I have a Marionette Module with several Sub Modules. The parent Module has its own event aggregator that I would like to use in the sub modules to trigger events. I know that I could use the Application's event aggregator, but these events are specific to the Parent Module and its Children, and not the whole Application.

I could namespace the events in the Application's event aggregator like so:

App.module("Parent.Child", function(self, App, ...) {

  // somewhere in the child
  App.vent.trigger("Parent:something");
});

But I'd really rather not go that route. I think the idea of having a single event aggregator for Parent Module and its children is cleaner. I like having a single interface from the Parent to the Application, and the Child to the Parent ... but perhaps I'm wrong in this thinking?

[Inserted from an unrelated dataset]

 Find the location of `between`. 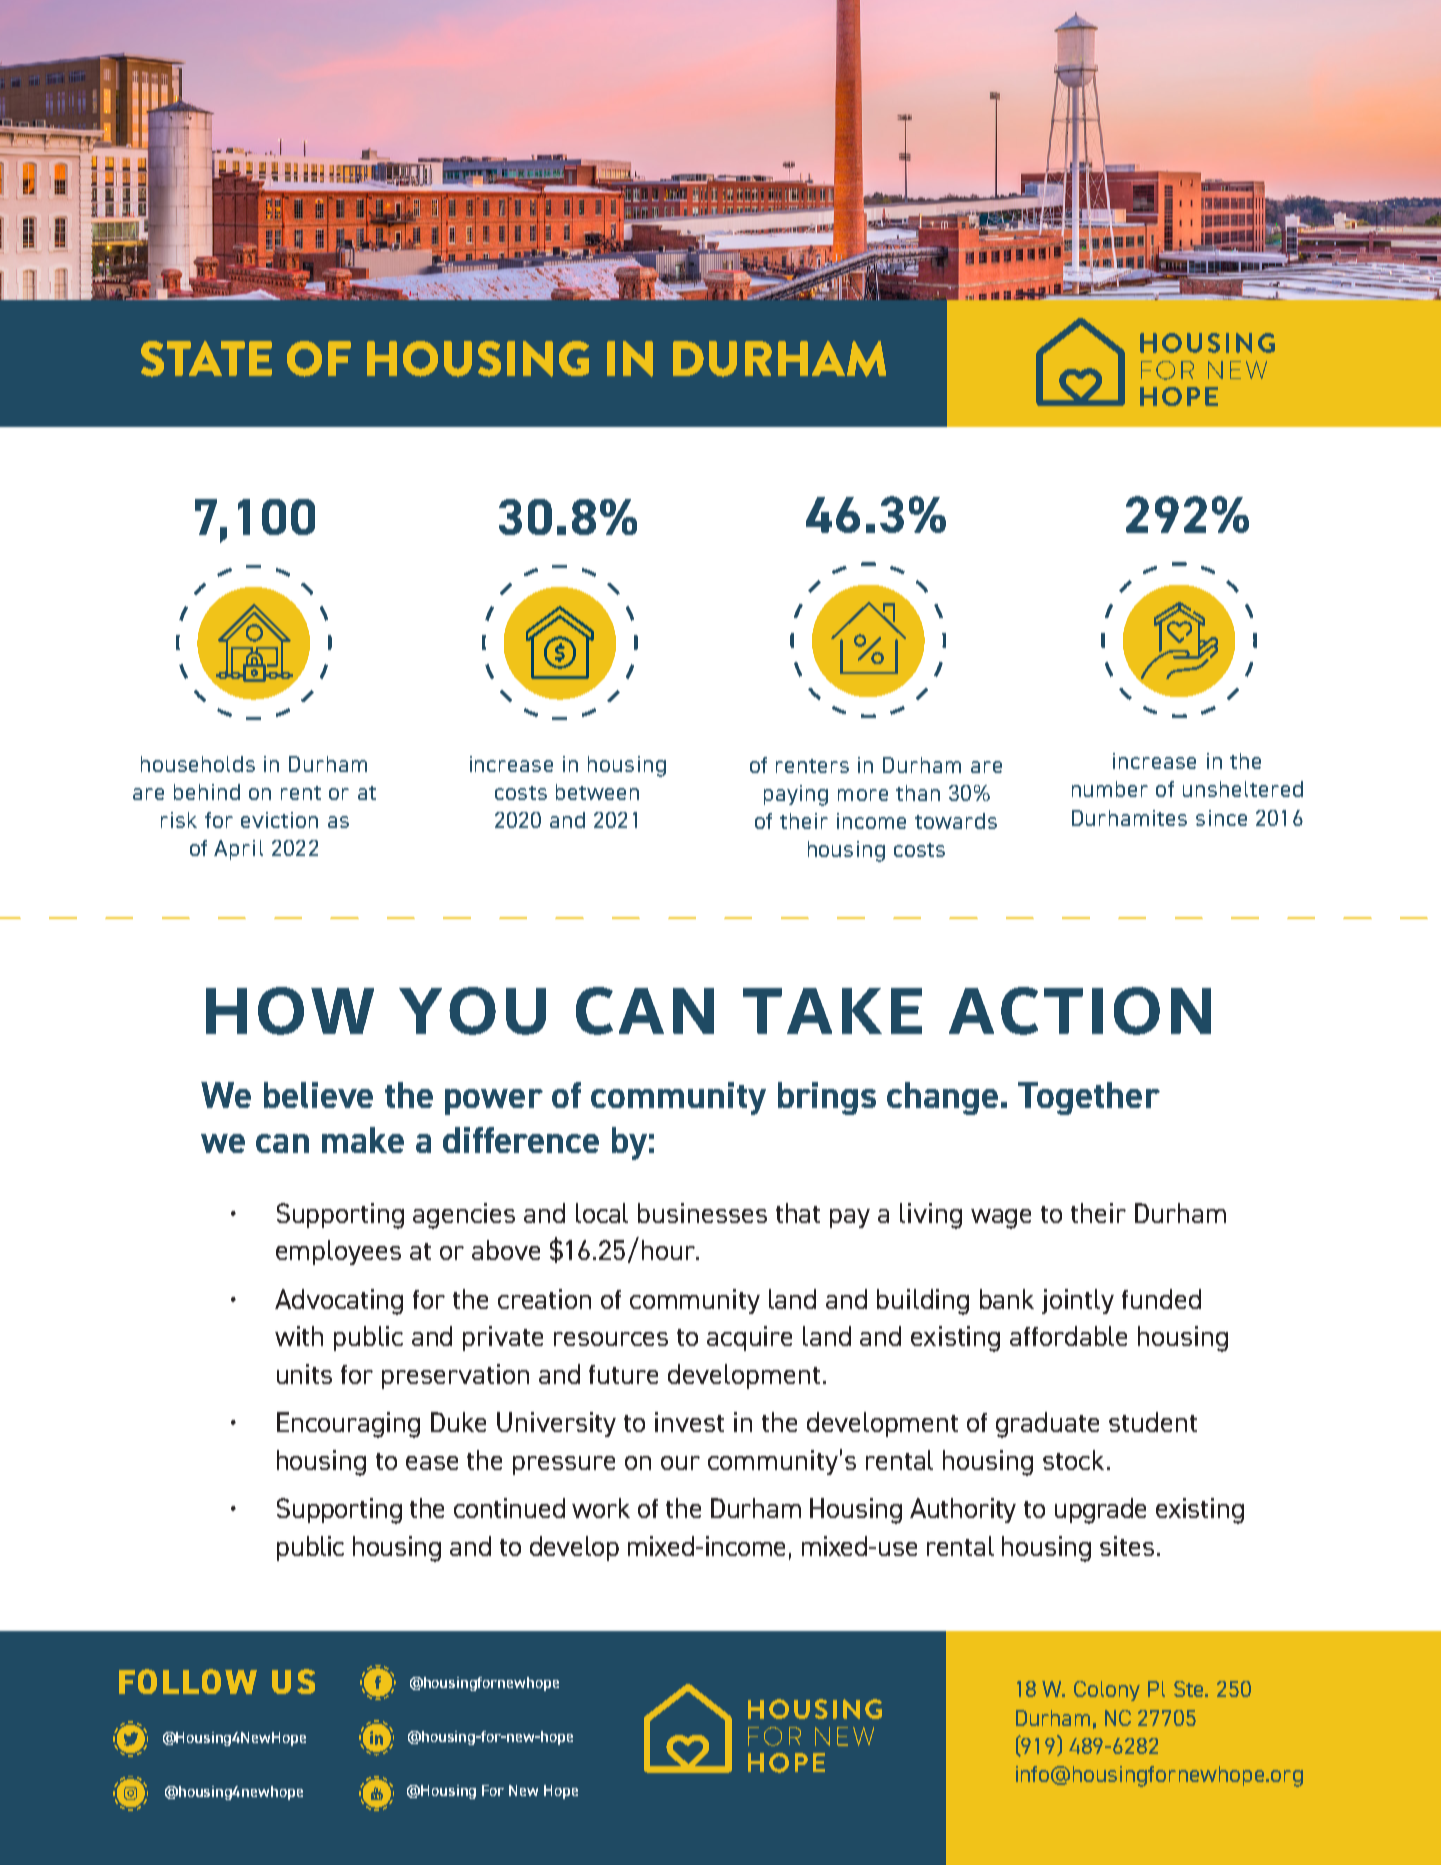

between is located at coordinates (597, 792).
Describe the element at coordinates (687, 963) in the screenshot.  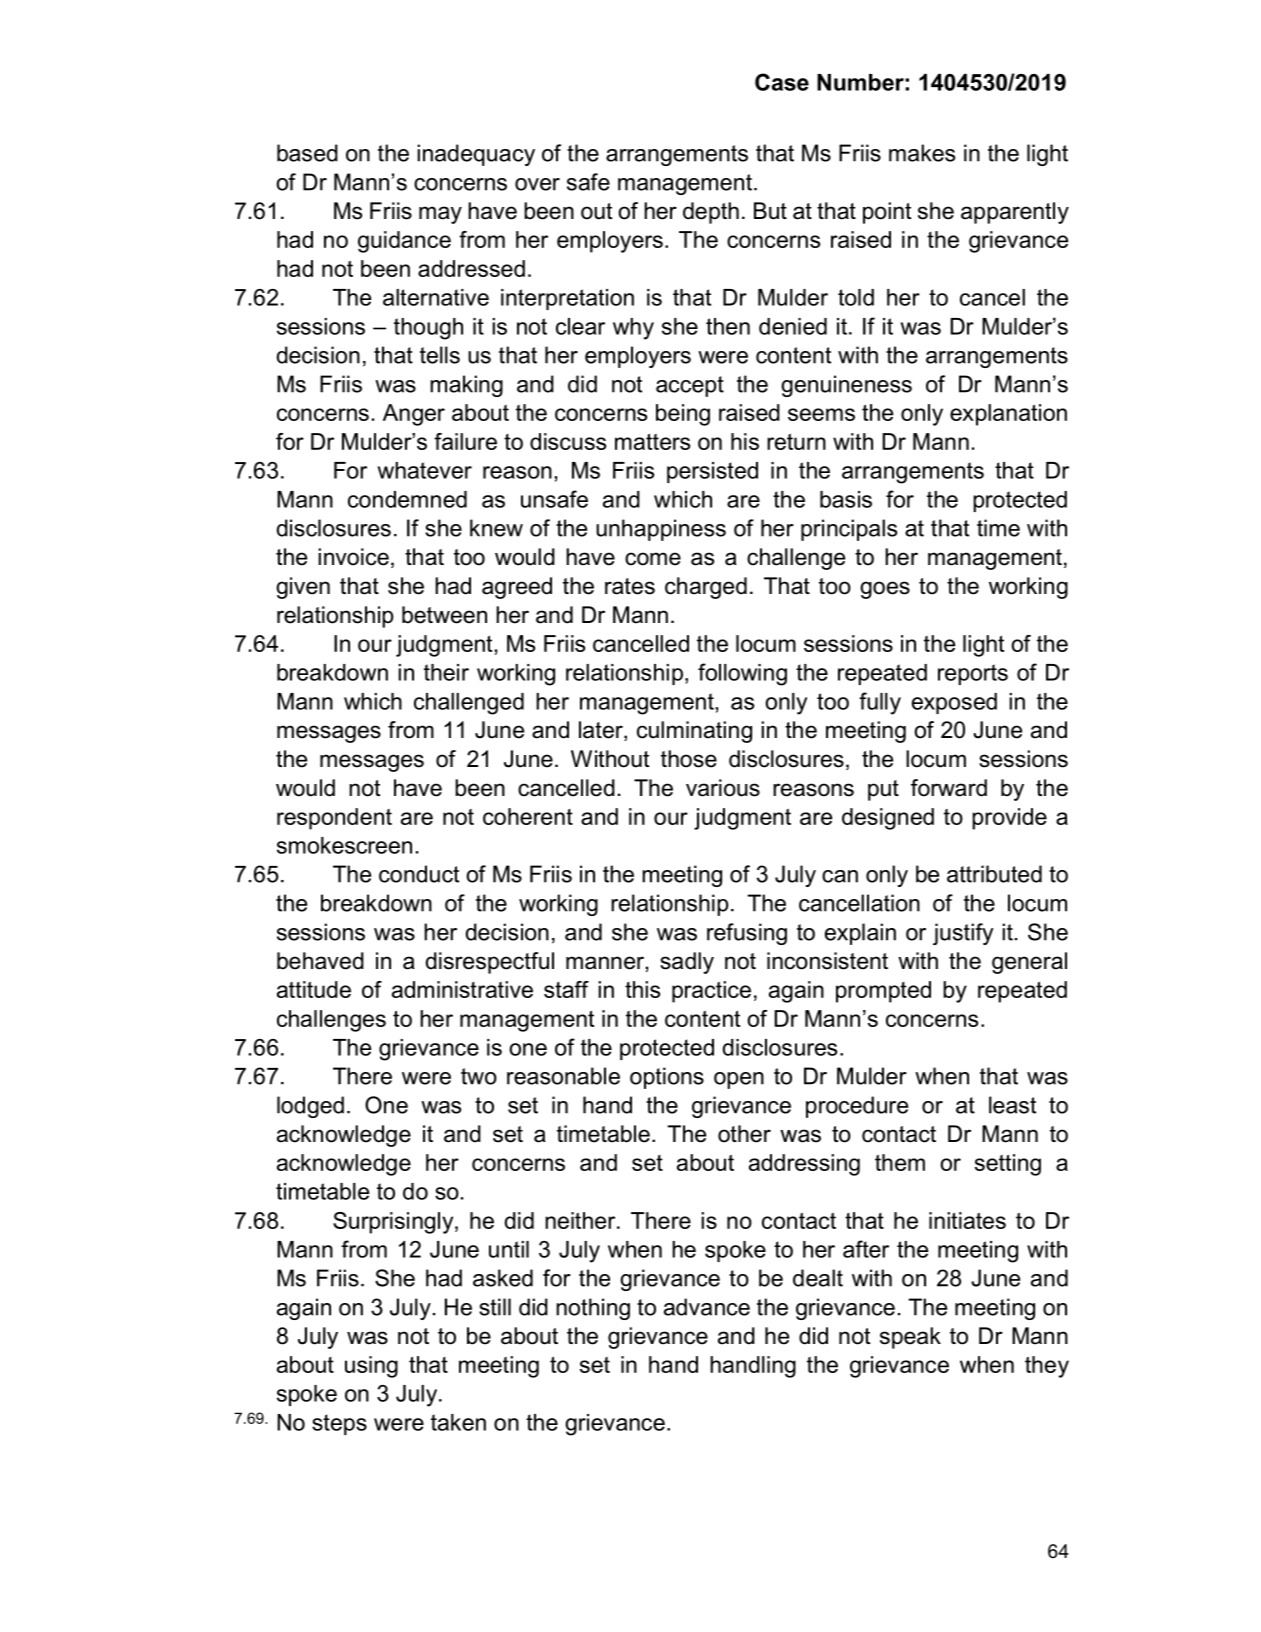
I see `sadly` at that location.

I could also get to the Parent Module's event aggregator from the App object like so:

App.module("Parent.Child", function(self, App, ...) {

  // somewhere in the child...
  App.Parent.vent.trigger("something");
});

But I'd rather not do that either. I think that would couple the Child module and the App too tightly.

Any other idea's or options? Maybe these are good ideas, and I just don't understand the benefits.

2
instead of using events, I just called App.Parent.something() from the child modulegalki

2 Answers

8
votes

Unfortunately, while Marionette gives you the ability to drill down the app/module/submodule chain via the submodules property, it doesn't offer easy access to identify a Module's parent. We've encountered a few times where this could have been helpful, but never ran into a situation where not having it became an issue. That said, if you think it'll make your codebase cleaner you might try wrapping the _addModuleDefinition function to create a parent property:

var func = Marionette.Module._addModuleDefinition;
Marionette.Module._addModuleDefinition = function(parentModule, module) {
    module.parent = parentModule;
    func.apply(this, arguments);
};

This would give you the ability to do something like

App.module("Parent.Child", function(self, App, ...) {
    self.parent.trigger('whatever'); // (vent isn't required anymore)
});
-1
votes

You could substitute your parent module with subapp. This way you can use subapp events.